Penn is also a very durable starter. Since becoming a Buc in 2007, he has never missed a game.
For all the grief Bucs fans throw Penn's way, he is actually one of the more reliable left tackles in the NFL. He is by no means elite or spectacular, but he gets the job done every year.
Penn's contract expires after the 2015 season. His contract will count $7.5 million against the cap in each of the next two seasons.
The end is nigh for Penn's career as a Buc, but it should not be imminent. The loss of Joseph makes Penn the leader of the Bucs offensive line. Given his consistency and locker-room status, the Bucs can ill afford to lose their now-most senior offensive lineman.
Sign QB Josh McCown
Can the Buccaneers answer the Mike Glennon question?
It's a tough egg to crack. Glennon's performance in 2013 was met with mixed reactions, depending at what point of the season reactions were being gauged.
His play, good and bad, came in alternating stretches, but inevitably the bad prevailed. In all fairness, the entire offense played poorly, which proved harrowing for the rookie Glennon.
Glennon's uneven play must account for Bucs head coach Lovie Smith's uncertainty with the Bucs' quarterback situation. While Smith praised Glennon after he was hired as head coach, he offered no vote of confidence in him.

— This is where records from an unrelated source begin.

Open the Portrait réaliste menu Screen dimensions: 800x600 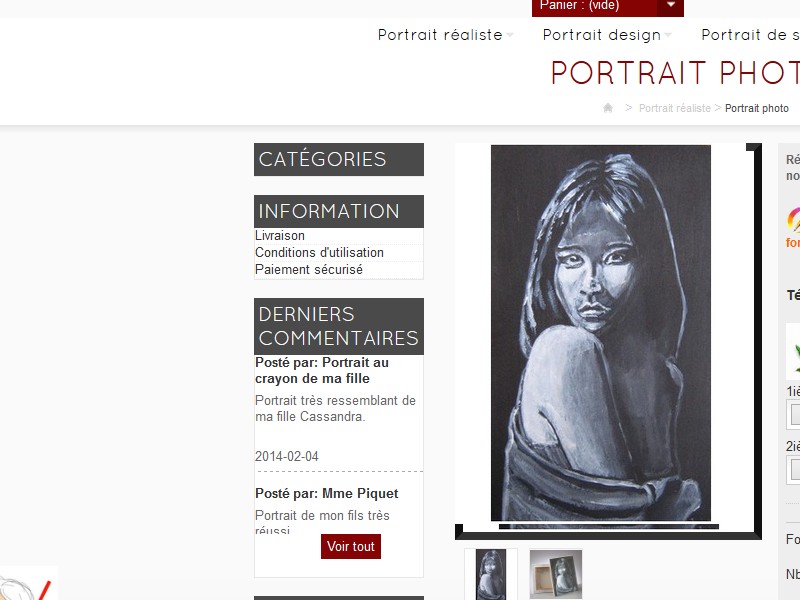point(440,35)
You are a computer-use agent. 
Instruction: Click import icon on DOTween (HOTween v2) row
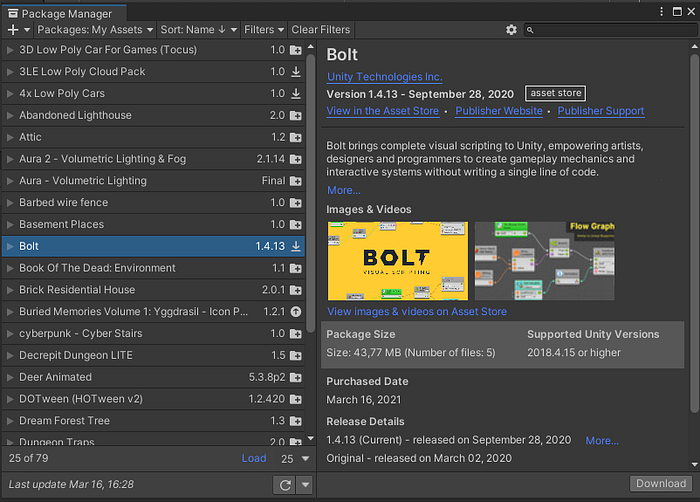point(295,399)
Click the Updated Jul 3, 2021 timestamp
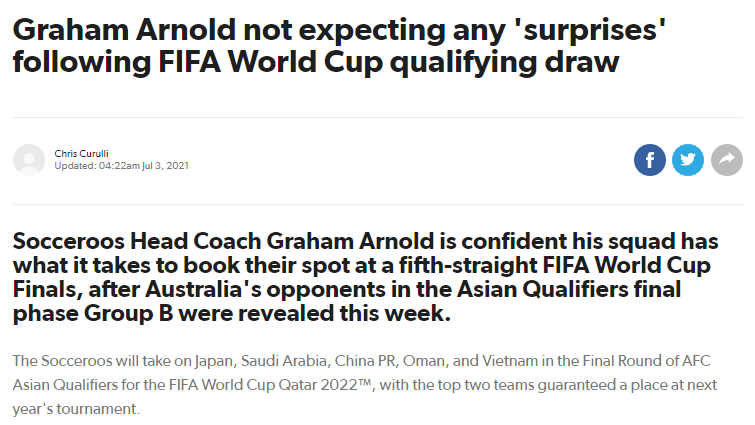This screenshot has height=425, width=755. (121, 166)
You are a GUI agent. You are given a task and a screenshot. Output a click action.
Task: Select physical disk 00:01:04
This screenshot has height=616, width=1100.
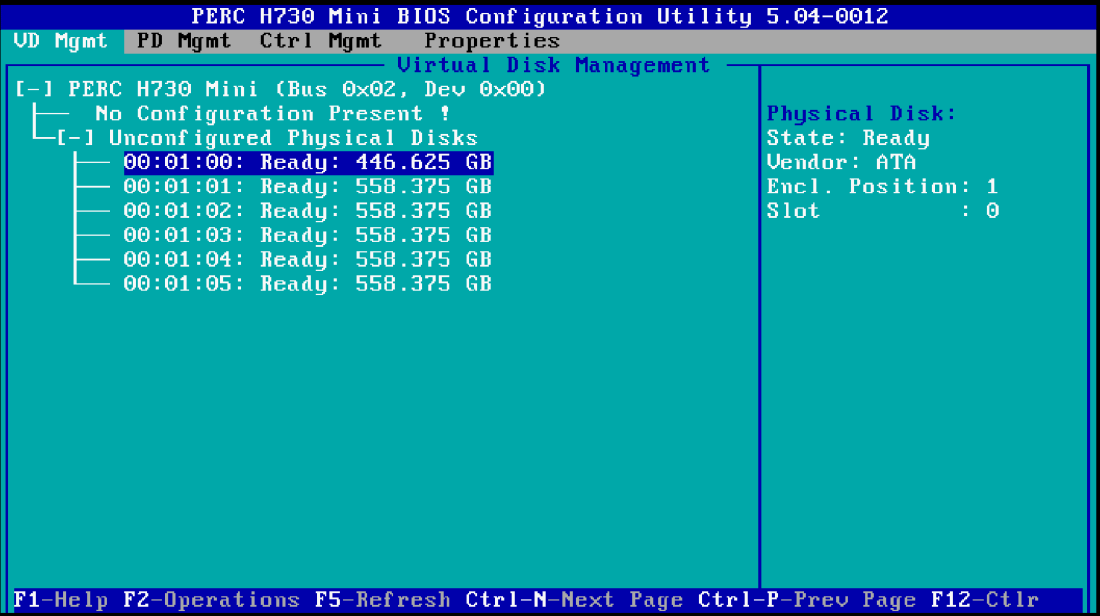[x=307, y=260]
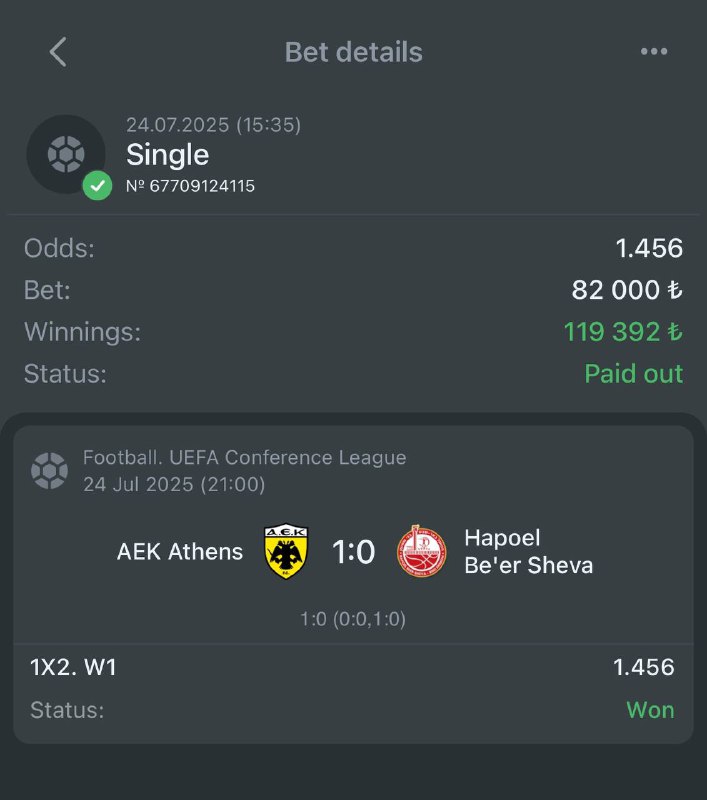Viewport: 707px width, 800px height.
Task: Tap the 119 392 ₺ winnings amount
Action: coord(623,332)
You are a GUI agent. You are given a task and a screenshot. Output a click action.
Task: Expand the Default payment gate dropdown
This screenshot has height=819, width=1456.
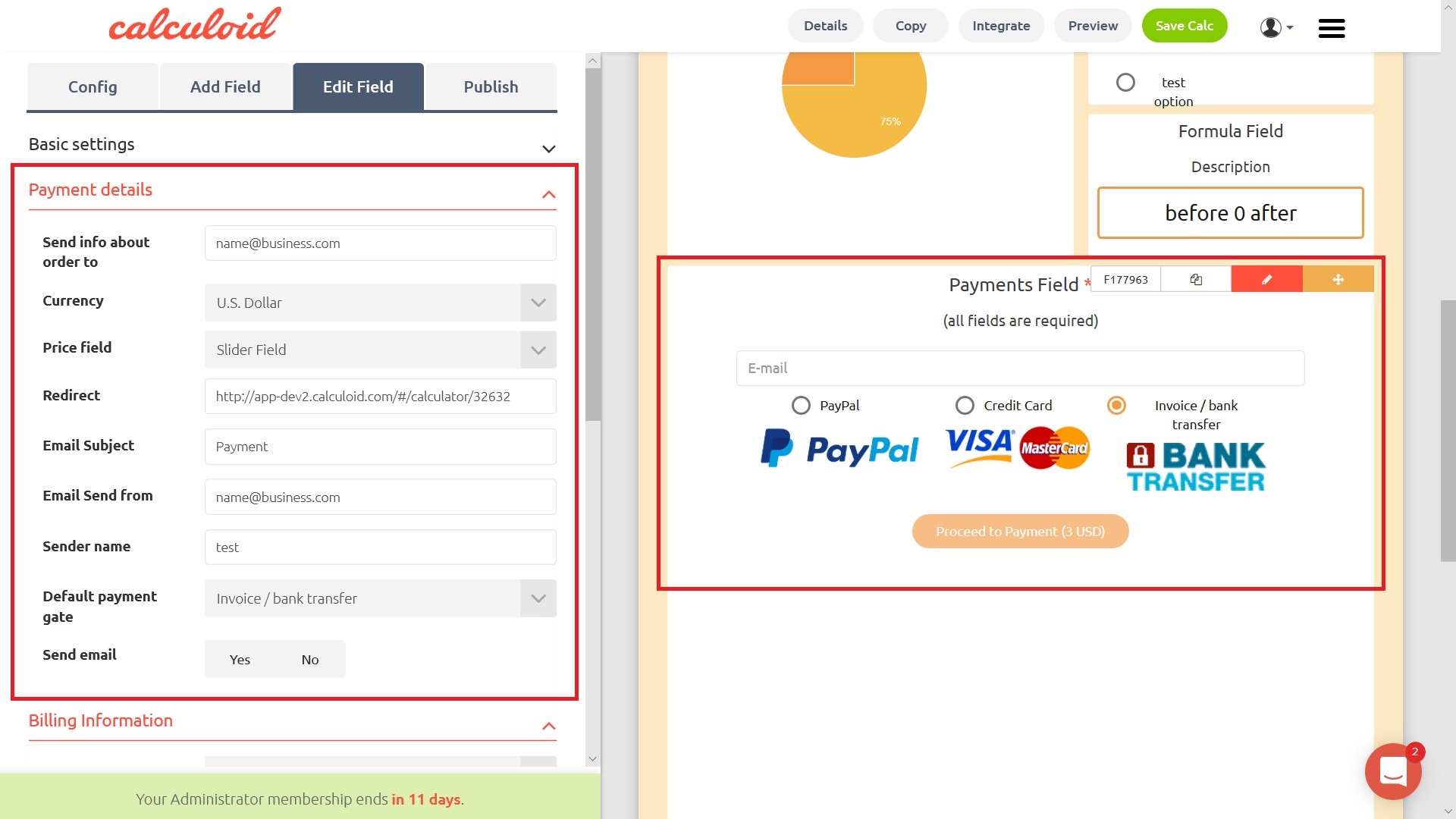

Instead, Smith expressed a willingness to draft a quarterback with the Bucs' first-round pick this year. The Bucs also picked up journeyman quarterback Mike Kafka, though he is unlikely to compete for the starting job.
Smith is right to bring in competition for Glennon. He simply did not do enough in 2013 to prove he is the Bucs' franchise quarterback.

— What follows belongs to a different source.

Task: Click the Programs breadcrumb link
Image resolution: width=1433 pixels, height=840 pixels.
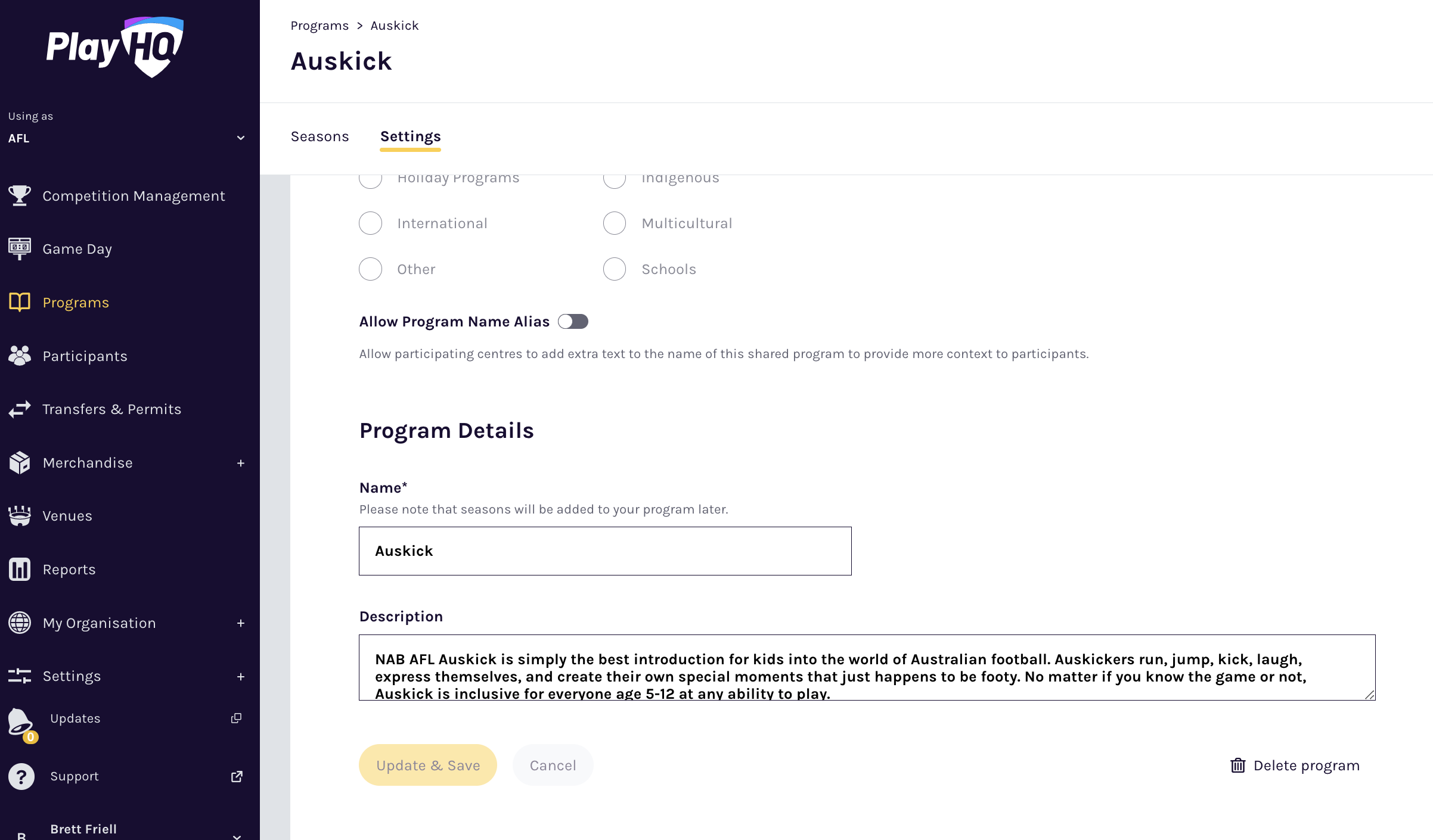Action: [x=320, y=26]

While the availability of quarterbacks in this year's draft is hotly debated, the Bucs can find Band-Aids for the quarterback position in free agency. Their main target should be, and likely is, Josh McCown.
NFL.com's Ian Rapoport reported that the Bucs will pursue McCown and Lions QB Shaun Hill:
McCown may have a slight edge, as he joined the Bears while Lovie Smith was still head coach. Regardless of whom the Bucs sign, neither McCown nor Hill is guaranteed to be the Bucs' starter in 2014, much less the long-term answer at quarterback for the team.
Signing McCown may not fix the Bucs' offensive woes, but it will definitely bring Tampa Bay closer to solving the Mike Glennon puzzle.